Sony will focus on customers who living in various parts of the world.It is expected that people in Africa t will be the largest consumers and the current market should be kept intact as the expand to other markets. China has ¼ of the population thus offering a huge market.

Sony products

Sony products are a health and of a wide array of electronic products to the growing market of the world. It should also plan to venture in producing other products. Since there is large market, the success will definitely rely on quality and standards.

The goals and objectives of Sony are as follows:

  • To be a market leader in the industry.
  • To provide affordable and high quality electronics to the residents of the world;
  • To constantly guide and inform consumers about their products they offer;
  • To continuously strive to make service fast, accommodating and excellent towards all wellness consumers in all parts of the world.

The mission statement of SONY would be:

  • The modern society with modern electronic equipments.

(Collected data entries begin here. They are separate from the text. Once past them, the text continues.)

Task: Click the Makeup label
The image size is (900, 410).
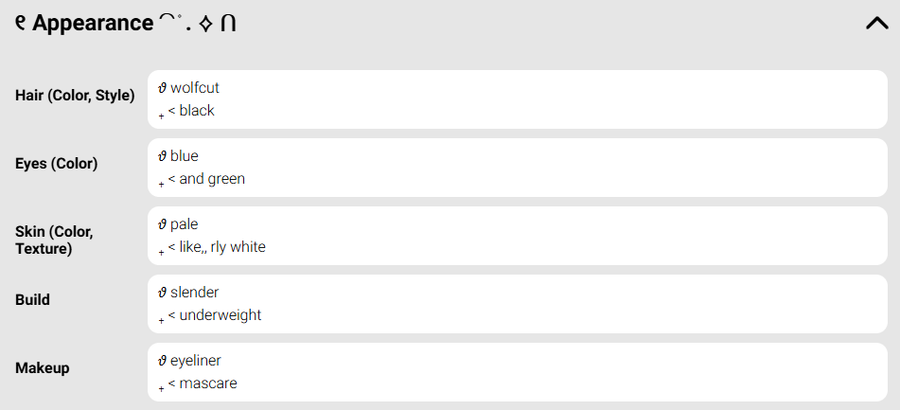Action: (42, 367)
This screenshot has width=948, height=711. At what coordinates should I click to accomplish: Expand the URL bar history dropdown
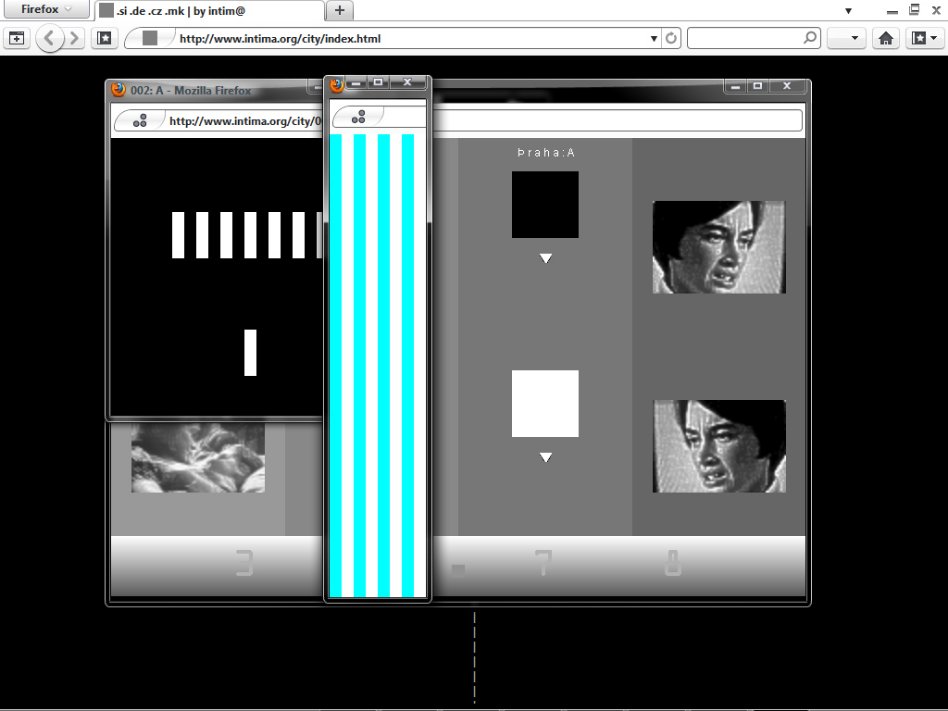(x=654, y=39)

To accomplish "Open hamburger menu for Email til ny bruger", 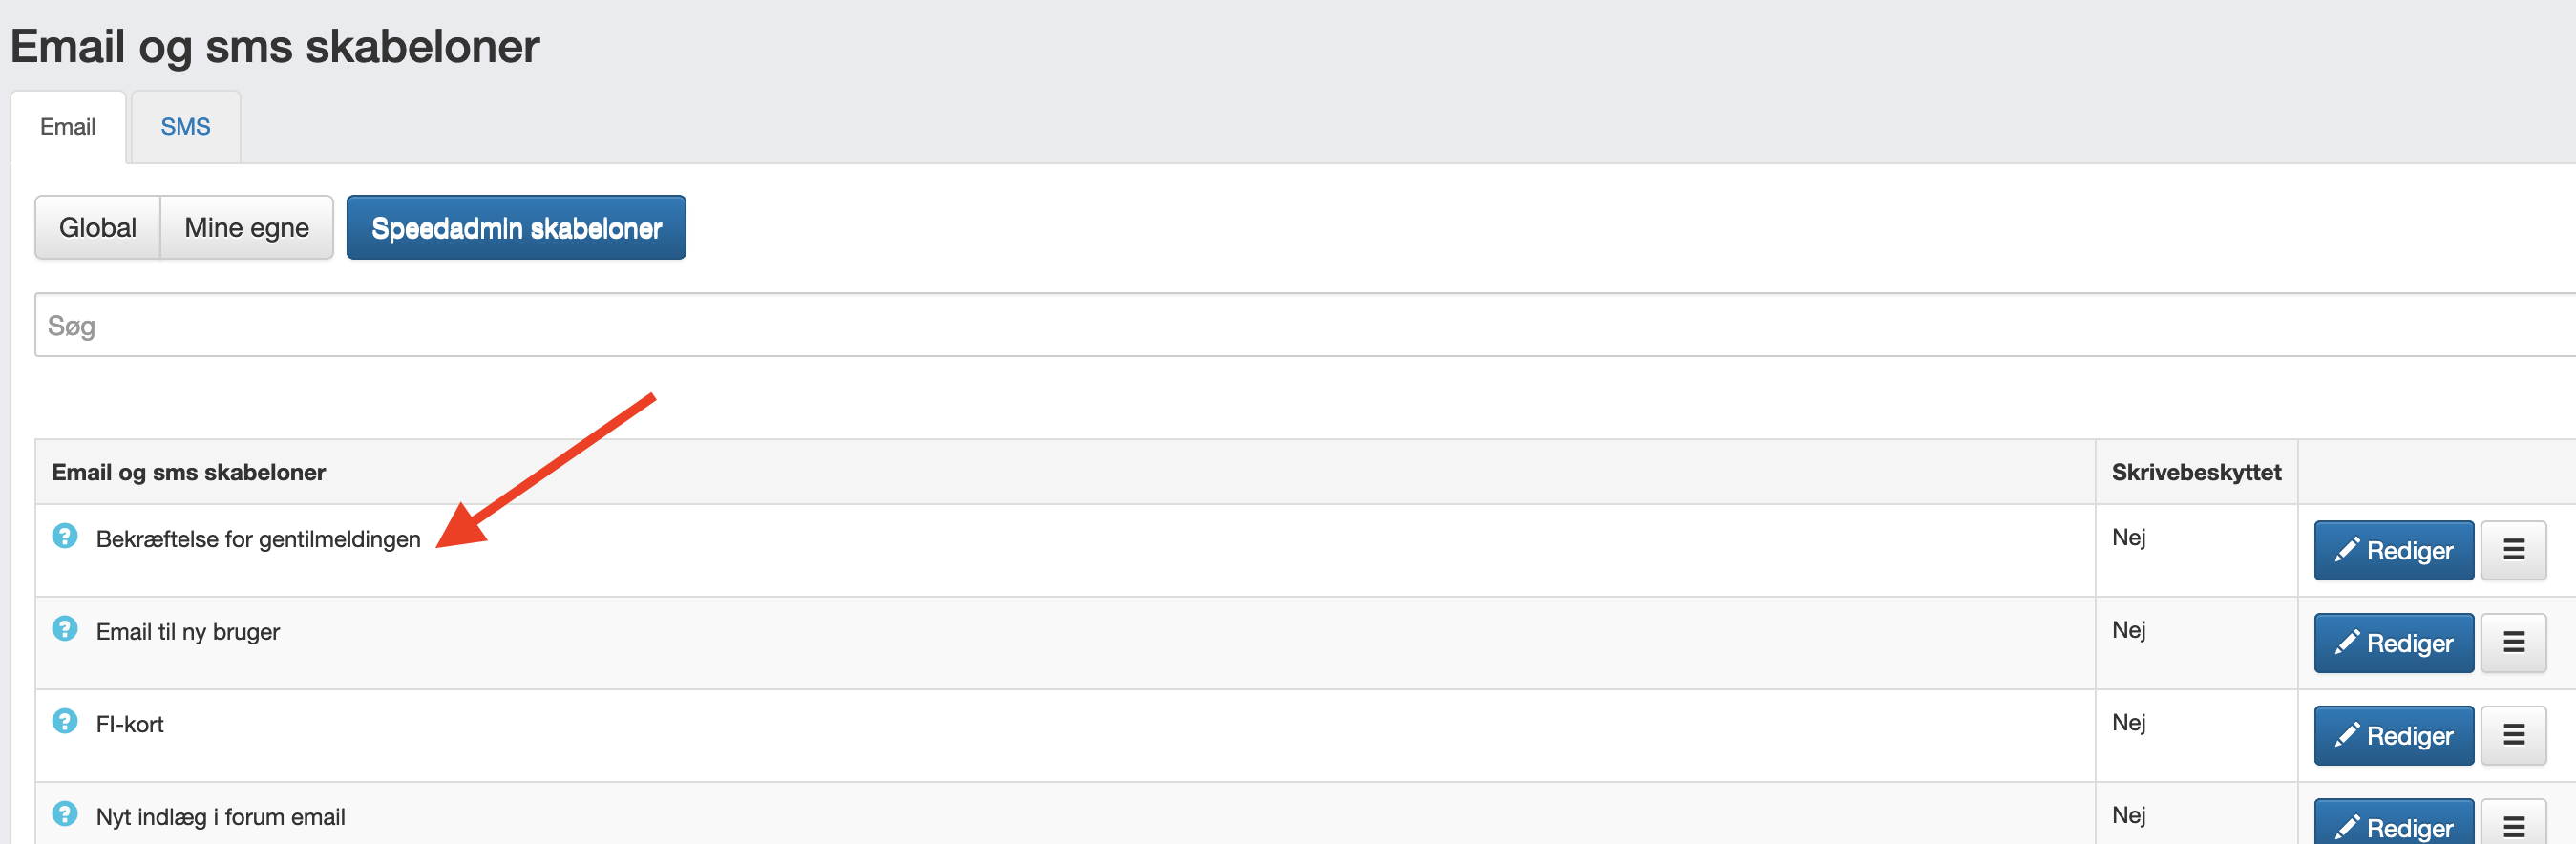I will (x=2513, y=643).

This means they produce worldwide respected products.

Competitive Analysis

There are many established competitors seen like LG, Panasonic, Mitsubishi, Philips, Pioneer, Samsung, Sharp, Sony and other small companies in various countries where Sony is operating. Most of them are offering similar products also with international presence like Sony. Almost all of them know Sony’s strengths and weakness, Sony company should make themselves an inspiration to strive harder in satisfying the customers needs.

Conclusion

In order to achieve better future results, better or higher to industrial average, the sonyneeds to cut down its operating expenses, enter to new markets through vertical integration, geographical expansion and product differentiation. This would considerably improve the profitability, which is declining recently. They also have to review their policy on capital management and keep optimal levels of various items of current assets. This would improve the firm’s liquidity position. In order to improve the return on owner’s equity ratio, the management should invest in viable projects that would yield positive NPV’s.This has the effect of maximizing their wealth.